▶ [Your task] Return the run of lines below that opens with the line containing "This screenshot has height=881, width=1232." and closes with the line containing "Task: Switch to the 会社情報 tab", keeping each one exact.

(Input material Opens)

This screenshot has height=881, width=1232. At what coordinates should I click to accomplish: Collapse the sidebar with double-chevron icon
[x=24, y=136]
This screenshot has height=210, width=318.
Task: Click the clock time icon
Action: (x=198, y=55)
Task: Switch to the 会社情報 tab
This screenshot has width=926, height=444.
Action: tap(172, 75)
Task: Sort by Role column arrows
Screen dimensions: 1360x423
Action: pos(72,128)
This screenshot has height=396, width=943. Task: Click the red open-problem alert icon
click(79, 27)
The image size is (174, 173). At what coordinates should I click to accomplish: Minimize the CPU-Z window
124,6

(Input material Closes)
(Input material Opens)

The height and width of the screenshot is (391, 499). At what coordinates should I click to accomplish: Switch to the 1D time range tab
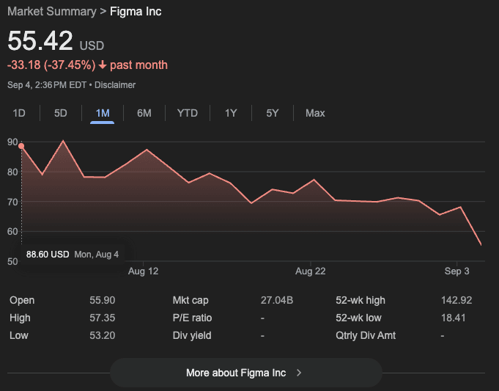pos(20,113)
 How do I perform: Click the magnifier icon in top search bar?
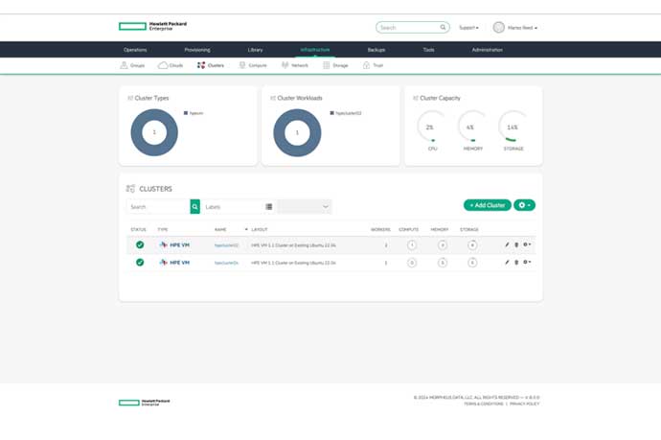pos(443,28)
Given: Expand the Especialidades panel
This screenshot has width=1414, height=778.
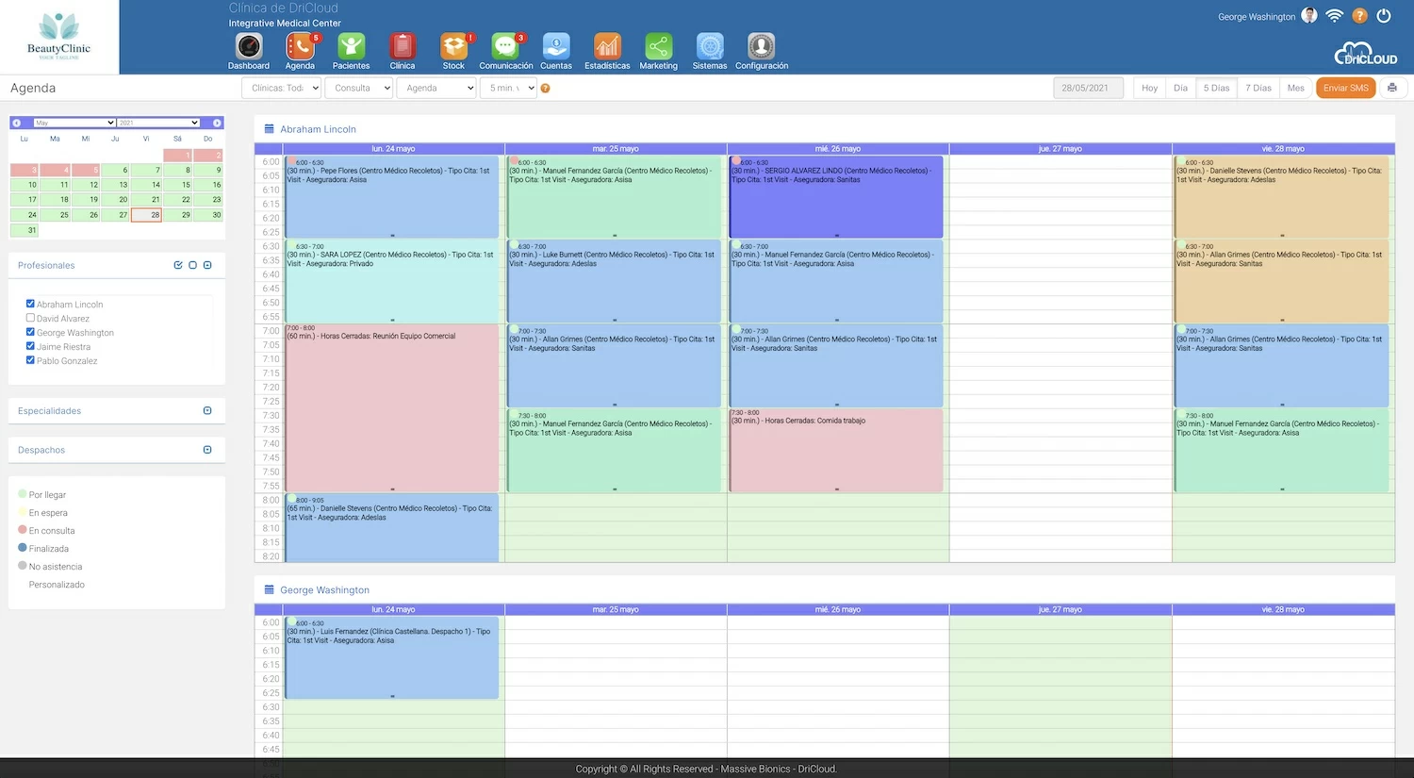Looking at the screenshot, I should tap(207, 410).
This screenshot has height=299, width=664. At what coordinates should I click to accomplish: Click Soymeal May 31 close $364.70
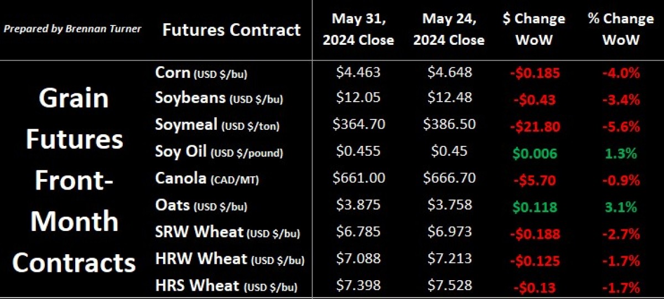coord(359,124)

(Input material Closes)

▶ [Your response]
This screenshot has height=881, width=1232. At what coordinates should I click to accomplish: Collapse the sidebar with double-chevron icon
[x=24, y=136]
This screenshot has height=210, width=318.
Task: Click the clock time icon
Action: (x=198, y=55)
Task: Switch to the 会社情報 tab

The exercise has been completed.